(Task instructions):
Locate every line in the records below that contains the word "dropdown", matching case exactly, and copy each such line.

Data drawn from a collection
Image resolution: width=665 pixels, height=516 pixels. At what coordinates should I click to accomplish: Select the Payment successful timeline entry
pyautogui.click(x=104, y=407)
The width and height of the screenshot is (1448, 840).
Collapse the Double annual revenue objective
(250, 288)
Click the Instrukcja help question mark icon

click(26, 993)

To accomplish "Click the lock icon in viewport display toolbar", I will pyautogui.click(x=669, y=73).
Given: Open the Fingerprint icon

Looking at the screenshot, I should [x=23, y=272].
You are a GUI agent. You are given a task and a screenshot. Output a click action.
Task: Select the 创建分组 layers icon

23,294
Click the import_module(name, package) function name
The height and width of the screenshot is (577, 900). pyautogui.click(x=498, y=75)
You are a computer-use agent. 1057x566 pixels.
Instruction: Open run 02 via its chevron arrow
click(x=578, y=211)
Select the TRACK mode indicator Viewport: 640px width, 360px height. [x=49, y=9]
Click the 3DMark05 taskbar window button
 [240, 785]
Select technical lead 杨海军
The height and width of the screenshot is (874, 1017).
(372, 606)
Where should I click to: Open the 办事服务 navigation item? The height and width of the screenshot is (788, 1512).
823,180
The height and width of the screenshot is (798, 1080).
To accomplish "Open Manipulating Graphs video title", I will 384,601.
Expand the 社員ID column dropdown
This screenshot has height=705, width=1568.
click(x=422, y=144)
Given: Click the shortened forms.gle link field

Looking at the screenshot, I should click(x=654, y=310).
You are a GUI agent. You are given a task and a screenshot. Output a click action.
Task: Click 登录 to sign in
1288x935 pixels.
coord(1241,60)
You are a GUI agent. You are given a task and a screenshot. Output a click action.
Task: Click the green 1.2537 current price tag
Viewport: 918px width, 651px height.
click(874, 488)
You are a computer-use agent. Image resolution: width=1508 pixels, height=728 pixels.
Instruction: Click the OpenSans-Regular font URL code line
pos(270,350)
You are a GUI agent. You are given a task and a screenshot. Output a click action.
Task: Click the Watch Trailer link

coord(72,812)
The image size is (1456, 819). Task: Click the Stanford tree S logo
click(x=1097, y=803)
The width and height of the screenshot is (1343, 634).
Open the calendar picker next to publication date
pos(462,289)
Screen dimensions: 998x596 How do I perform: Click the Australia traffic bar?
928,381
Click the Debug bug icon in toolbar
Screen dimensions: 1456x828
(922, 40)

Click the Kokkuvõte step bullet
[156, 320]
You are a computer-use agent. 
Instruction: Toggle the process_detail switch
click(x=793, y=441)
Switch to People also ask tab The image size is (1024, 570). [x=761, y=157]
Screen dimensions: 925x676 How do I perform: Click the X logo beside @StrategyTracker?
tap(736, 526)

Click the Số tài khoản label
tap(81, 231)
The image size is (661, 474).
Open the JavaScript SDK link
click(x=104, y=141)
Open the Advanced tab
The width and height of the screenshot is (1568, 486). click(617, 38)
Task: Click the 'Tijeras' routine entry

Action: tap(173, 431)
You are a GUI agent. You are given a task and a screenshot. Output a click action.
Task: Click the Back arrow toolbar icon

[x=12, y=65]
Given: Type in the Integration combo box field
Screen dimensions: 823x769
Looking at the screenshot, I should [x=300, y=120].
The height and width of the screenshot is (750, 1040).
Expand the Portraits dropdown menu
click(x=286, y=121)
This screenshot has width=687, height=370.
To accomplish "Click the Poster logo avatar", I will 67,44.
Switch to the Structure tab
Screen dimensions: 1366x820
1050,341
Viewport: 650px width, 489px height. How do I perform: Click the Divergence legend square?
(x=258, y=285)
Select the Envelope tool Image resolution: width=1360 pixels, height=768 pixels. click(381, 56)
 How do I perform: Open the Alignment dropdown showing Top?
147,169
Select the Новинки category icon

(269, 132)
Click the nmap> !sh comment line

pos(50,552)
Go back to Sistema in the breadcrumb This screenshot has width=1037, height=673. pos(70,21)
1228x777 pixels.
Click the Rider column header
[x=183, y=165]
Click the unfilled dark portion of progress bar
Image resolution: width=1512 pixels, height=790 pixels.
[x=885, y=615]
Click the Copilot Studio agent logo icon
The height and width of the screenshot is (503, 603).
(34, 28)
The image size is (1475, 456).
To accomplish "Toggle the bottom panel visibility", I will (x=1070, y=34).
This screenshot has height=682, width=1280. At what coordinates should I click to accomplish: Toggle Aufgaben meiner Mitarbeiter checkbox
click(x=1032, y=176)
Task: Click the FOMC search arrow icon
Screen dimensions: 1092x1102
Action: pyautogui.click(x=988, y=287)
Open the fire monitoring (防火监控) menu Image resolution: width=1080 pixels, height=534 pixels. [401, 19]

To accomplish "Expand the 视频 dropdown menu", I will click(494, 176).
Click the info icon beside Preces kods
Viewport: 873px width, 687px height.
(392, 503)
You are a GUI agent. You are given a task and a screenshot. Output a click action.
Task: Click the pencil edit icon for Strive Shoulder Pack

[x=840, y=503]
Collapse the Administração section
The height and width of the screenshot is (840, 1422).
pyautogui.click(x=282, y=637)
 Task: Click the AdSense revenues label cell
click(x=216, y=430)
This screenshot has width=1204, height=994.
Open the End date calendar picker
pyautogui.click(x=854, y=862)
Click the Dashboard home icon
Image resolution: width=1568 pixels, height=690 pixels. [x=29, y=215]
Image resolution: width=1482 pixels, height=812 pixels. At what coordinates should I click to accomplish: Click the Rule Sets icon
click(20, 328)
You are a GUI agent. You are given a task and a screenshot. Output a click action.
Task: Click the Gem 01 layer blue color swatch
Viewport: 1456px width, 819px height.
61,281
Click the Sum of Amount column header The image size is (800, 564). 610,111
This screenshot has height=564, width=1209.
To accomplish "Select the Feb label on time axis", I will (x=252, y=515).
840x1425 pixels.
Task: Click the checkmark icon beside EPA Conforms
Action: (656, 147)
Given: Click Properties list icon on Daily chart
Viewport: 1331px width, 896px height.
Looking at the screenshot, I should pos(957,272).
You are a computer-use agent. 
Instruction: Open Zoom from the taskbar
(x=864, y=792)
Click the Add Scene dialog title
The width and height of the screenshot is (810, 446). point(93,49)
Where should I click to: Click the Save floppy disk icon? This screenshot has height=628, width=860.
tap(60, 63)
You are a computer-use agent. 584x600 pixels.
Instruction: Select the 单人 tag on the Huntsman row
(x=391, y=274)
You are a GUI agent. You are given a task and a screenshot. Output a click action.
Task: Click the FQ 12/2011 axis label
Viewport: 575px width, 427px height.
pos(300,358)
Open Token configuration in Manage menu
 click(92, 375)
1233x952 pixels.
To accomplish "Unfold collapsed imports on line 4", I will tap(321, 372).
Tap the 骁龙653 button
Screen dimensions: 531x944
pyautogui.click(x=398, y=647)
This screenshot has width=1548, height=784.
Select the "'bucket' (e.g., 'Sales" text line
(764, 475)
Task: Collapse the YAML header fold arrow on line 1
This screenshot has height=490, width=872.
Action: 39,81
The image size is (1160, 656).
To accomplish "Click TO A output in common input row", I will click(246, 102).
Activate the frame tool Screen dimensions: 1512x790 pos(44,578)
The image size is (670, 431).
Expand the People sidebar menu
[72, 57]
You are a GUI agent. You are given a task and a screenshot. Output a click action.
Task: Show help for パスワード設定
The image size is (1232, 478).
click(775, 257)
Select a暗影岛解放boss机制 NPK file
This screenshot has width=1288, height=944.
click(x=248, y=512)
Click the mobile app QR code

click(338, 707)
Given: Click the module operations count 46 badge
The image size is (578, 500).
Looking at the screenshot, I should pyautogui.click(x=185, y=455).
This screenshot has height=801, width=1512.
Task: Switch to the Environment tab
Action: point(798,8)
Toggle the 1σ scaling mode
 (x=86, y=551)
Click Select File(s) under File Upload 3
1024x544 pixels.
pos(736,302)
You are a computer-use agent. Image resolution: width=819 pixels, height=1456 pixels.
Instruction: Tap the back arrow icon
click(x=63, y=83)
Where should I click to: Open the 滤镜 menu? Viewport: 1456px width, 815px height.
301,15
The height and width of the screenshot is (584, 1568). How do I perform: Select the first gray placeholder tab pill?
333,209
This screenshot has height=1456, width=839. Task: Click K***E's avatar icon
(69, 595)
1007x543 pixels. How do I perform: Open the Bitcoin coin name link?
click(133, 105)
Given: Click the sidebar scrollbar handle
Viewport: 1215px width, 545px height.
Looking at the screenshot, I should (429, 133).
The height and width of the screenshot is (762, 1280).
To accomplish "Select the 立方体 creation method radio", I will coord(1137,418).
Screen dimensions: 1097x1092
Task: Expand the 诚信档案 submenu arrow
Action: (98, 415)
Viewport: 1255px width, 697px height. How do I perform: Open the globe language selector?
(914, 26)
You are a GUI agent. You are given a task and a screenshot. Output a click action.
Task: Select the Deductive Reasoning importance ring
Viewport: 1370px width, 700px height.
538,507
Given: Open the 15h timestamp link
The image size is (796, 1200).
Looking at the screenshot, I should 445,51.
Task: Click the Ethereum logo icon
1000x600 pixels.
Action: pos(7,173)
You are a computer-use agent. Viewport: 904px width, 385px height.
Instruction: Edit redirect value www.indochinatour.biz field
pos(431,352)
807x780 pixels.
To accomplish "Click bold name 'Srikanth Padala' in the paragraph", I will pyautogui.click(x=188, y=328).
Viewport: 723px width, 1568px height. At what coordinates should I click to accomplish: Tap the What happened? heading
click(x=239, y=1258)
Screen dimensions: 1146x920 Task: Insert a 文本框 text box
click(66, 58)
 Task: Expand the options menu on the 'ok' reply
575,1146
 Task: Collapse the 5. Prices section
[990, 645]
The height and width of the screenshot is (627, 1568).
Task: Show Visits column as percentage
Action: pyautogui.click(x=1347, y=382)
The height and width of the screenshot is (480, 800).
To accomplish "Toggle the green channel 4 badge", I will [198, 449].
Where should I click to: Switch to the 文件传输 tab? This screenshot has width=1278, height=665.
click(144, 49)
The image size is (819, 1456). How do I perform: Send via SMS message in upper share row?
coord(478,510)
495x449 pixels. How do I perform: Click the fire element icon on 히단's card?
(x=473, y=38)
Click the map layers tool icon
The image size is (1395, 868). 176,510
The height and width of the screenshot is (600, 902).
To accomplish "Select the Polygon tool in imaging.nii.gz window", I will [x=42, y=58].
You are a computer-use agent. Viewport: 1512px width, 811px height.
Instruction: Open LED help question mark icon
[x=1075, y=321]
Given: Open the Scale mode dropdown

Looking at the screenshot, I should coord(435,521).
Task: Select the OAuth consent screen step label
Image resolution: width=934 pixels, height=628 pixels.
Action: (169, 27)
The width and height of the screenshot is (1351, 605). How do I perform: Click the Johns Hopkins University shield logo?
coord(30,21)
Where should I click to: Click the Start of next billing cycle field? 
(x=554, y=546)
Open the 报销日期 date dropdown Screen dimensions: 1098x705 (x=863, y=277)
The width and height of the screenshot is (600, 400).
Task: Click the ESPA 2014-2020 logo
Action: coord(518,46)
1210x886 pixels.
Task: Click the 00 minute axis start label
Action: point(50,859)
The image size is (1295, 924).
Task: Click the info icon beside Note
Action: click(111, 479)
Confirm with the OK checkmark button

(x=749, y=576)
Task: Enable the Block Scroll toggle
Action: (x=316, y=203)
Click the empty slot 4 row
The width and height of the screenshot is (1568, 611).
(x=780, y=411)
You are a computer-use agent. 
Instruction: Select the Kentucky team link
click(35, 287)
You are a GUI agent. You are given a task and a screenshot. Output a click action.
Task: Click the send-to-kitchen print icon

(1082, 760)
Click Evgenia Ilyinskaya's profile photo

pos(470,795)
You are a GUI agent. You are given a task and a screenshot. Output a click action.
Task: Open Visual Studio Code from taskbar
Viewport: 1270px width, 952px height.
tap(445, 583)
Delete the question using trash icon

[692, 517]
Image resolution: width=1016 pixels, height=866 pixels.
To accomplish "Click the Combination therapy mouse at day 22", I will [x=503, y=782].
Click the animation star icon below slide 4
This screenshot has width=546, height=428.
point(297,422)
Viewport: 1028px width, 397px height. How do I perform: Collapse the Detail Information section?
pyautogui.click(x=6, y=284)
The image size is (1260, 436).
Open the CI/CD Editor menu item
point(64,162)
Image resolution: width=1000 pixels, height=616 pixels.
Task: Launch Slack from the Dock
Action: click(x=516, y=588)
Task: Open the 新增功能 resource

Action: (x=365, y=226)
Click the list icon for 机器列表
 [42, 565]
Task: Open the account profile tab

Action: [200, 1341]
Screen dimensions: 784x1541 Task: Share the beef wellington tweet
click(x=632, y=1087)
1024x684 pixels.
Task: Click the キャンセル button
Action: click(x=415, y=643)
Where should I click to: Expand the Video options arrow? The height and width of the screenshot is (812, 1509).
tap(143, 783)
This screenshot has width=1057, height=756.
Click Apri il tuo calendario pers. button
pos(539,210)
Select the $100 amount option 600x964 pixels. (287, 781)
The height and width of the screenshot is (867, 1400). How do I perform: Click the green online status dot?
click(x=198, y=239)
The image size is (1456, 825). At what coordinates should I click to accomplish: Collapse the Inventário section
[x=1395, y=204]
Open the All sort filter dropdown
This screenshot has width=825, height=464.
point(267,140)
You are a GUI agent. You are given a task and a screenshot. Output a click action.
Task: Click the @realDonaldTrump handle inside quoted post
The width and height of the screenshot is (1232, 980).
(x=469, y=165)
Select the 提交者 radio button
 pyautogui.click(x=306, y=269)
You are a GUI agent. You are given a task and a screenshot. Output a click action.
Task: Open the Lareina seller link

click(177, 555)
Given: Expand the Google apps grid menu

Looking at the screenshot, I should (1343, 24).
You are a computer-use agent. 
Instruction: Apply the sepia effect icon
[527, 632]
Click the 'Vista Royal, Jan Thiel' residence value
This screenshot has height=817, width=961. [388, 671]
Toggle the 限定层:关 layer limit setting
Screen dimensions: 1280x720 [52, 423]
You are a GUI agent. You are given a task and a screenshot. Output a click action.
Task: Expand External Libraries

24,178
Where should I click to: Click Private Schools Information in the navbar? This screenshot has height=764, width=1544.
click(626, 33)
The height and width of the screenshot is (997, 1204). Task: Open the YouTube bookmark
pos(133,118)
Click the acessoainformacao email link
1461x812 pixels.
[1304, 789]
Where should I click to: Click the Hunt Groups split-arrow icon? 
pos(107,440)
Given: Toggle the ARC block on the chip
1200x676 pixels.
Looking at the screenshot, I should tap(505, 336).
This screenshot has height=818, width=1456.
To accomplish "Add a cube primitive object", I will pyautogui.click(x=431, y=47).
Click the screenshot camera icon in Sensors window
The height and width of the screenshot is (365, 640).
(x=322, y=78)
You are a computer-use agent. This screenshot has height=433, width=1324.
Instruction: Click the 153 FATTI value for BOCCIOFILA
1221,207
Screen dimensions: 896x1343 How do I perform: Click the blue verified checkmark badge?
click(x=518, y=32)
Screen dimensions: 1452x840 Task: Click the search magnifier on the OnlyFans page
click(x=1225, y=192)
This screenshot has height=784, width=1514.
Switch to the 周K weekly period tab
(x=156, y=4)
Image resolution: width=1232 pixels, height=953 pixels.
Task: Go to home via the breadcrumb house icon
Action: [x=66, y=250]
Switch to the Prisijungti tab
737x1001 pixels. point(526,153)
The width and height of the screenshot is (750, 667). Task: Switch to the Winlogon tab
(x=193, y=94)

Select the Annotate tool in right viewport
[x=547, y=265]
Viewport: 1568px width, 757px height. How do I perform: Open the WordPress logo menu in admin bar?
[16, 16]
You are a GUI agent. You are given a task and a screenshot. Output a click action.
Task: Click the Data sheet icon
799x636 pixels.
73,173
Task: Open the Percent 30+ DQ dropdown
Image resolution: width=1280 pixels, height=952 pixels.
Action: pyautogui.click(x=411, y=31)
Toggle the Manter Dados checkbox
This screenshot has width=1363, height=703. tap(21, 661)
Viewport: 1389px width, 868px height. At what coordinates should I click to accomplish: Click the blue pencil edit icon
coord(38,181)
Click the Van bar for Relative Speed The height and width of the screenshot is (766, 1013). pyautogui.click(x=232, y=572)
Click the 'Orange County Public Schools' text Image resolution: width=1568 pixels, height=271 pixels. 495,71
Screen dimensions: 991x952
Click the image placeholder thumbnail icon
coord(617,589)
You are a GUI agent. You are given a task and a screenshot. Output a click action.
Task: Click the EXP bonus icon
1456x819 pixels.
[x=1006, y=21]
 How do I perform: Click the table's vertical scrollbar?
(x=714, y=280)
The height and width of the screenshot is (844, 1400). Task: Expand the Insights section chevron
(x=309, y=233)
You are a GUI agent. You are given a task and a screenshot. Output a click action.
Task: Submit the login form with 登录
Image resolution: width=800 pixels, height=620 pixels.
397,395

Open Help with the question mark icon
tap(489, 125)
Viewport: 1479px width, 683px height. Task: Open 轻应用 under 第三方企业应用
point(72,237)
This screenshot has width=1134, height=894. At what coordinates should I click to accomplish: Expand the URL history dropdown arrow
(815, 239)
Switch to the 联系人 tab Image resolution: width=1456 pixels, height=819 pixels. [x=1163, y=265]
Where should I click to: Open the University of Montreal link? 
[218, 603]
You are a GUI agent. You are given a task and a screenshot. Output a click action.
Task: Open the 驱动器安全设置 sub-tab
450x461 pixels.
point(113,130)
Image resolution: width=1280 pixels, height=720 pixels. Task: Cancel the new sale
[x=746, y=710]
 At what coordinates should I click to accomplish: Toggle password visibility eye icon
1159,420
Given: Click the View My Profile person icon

(Task output):
Expand the 社員ID column dropdown
Expand the Portraits dropdown menu
 How do I perform: Open the Alignment dropdown showing Top?
To accomplish "Expand the 视频 dropdown menu", I will click(494, 176).
Given: Open the Scale mode dropdown
Open the 报销日期 date dropdown Screen dimensions: 1098x705 (x=863, y=277)
Open the All sort filter dropdown
Task: Open the Percent 30+ DQ dropdown
This screenshot has width=1134, height=894. At what coordinates should I click to accomplish: Expand the URL history dropdown arrow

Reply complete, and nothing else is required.